Not a big Thin Lizzy fan, me, but I love their version of Whisky In The Jar (which apparently Mr Lynott hated). I, on the other hand, despise The Boys Are Back In Town. Then, there’s Jailbreak…”Tonight there’s gonna be a jailbreak, somewhere in this town.” Perhaps, and just hear me out on this, it might be at the jail? {Credit for this joke may be claimed by any number of Twitter Twats who use it without such attribution but I first heard it from one of Todd McBride‘s friends back in high school around 1979.}

Continued Wolverhampton Trigging

I finally managed to get the bolt on the Wolverhampton Station Car Park (above) that I missed on an earlier occasion (in fact, I was nearly standing on top of it when I took the photo there) and it was such a lovely afternoon I decided to have a wander about for some other marks.

Work to complete: Can you transcribe the blog excerpt above, from Thin Lizzy to Wolverhampton trigging, word for word?

Information shown:
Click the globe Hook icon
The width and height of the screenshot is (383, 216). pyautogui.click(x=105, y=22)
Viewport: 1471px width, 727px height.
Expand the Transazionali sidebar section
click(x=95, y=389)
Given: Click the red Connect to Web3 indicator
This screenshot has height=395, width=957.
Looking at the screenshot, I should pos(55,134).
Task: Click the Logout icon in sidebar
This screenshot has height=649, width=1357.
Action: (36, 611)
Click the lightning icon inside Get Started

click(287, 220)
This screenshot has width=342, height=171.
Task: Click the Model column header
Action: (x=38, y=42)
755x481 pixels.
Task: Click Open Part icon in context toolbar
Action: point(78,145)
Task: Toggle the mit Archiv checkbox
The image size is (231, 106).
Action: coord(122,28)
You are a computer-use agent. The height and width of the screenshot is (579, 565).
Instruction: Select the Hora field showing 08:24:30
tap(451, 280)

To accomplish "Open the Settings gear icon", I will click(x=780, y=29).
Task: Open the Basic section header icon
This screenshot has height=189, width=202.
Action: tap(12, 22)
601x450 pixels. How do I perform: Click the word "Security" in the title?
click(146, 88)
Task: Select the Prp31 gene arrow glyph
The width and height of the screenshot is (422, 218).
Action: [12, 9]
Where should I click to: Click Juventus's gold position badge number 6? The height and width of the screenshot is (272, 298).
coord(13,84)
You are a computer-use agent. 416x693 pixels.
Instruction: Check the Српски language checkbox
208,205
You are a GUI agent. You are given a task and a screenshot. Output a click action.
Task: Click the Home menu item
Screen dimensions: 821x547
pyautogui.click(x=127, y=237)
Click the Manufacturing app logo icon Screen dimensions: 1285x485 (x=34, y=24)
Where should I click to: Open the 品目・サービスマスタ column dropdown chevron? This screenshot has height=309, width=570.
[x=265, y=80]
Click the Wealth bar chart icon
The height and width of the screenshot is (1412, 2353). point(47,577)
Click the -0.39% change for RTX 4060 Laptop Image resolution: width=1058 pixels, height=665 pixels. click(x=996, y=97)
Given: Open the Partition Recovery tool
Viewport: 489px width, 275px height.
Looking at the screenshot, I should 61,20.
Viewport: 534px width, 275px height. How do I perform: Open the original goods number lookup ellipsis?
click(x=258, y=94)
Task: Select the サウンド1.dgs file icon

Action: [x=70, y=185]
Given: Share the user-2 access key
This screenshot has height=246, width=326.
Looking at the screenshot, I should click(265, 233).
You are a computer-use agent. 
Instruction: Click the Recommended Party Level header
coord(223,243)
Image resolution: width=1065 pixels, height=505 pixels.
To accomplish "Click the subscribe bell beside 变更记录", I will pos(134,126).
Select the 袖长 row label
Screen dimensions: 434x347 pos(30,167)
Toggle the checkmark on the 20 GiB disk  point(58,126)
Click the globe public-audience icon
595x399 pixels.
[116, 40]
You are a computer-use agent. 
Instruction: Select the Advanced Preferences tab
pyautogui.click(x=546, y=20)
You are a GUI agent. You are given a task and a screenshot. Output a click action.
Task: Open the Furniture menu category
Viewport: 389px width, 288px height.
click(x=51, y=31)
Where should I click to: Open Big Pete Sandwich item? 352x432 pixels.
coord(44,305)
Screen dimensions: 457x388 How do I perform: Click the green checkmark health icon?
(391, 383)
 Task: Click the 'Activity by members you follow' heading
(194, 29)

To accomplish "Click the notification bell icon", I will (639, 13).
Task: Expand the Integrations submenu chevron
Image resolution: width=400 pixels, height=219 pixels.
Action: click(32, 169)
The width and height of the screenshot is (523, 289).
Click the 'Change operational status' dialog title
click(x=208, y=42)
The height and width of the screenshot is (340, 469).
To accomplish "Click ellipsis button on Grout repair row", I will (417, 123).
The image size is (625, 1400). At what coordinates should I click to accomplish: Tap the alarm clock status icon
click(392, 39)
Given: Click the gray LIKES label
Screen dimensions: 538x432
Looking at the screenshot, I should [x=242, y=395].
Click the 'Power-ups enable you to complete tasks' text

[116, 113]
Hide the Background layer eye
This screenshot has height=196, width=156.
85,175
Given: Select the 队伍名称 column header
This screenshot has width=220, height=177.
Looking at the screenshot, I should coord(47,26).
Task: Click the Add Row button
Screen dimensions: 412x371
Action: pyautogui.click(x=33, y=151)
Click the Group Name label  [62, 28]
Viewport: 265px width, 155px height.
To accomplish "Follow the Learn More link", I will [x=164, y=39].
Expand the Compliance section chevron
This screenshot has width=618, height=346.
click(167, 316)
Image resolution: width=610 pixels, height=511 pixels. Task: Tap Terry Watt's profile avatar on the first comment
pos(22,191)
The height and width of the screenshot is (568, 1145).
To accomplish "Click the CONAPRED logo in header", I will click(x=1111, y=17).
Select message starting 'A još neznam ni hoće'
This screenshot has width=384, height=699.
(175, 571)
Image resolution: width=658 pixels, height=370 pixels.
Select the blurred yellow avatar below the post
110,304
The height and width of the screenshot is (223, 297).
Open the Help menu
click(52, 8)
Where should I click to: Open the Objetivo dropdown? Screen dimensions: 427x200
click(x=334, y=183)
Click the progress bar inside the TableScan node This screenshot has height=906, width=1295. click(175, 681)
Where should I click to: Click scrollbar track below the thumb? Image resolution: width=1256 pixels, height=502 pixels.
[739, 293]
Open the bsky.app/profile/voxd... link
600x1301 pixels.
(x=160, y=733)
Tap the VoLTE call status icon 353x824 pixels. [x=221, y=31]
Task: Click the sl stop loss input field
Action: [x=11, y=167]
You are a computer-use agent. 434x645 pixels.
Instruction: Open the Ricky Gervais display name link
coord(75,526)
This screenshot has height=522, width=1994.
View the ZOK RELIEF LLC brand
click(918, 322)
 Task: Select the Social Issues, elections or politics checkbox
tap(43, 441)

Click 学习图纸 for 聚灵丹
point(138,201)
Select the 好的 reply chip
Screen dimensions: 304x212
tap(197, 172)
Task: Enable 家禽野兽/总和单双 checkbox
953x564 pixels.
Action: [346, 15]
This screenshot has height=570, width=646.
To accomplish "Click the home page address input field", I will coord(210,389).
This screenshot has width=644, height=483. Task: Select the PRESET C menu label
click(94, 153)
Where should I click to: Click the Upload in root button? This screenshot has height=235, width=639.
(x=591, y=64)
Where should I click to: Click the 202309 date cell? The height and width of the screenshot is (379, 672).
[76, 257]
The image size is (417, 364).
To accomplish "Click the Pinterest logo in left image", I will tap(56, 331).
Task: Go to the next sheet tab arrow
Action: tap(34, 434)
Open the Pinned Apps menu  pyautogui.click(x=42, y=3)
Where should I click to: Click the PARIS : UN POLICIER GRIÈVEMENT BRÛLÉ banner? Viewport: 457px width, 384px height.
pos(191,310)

Your solution:
Not a big Thin Lizzy fan, me, but I love their version of Whisky In The Jar (which apparently Mr Lynott hated). I, on the other hand, despise The Boys Are Back In Town. Then, there’s Jailbreak…”Tonight there’s gonna be a jailbreak, somewhere in this town.” Perhaps, and just hear me out on this, it might be at the jail? {Credit for this joke may be claimed by any number of Twitter Twats who use it without such attribution but I first heard it from one of Todd McBride‘s friends back in high school around 1979.}

Continued Wolverhampton Trigging

I finally managed to get the bolt on the Wolverhampton Station Car Park (above) that I missed on an earlier occasion (in fact, I was nearly standing on top of it when I took the photo there) and it was such a lovely afternoon I decided to have a wander about for some other marks.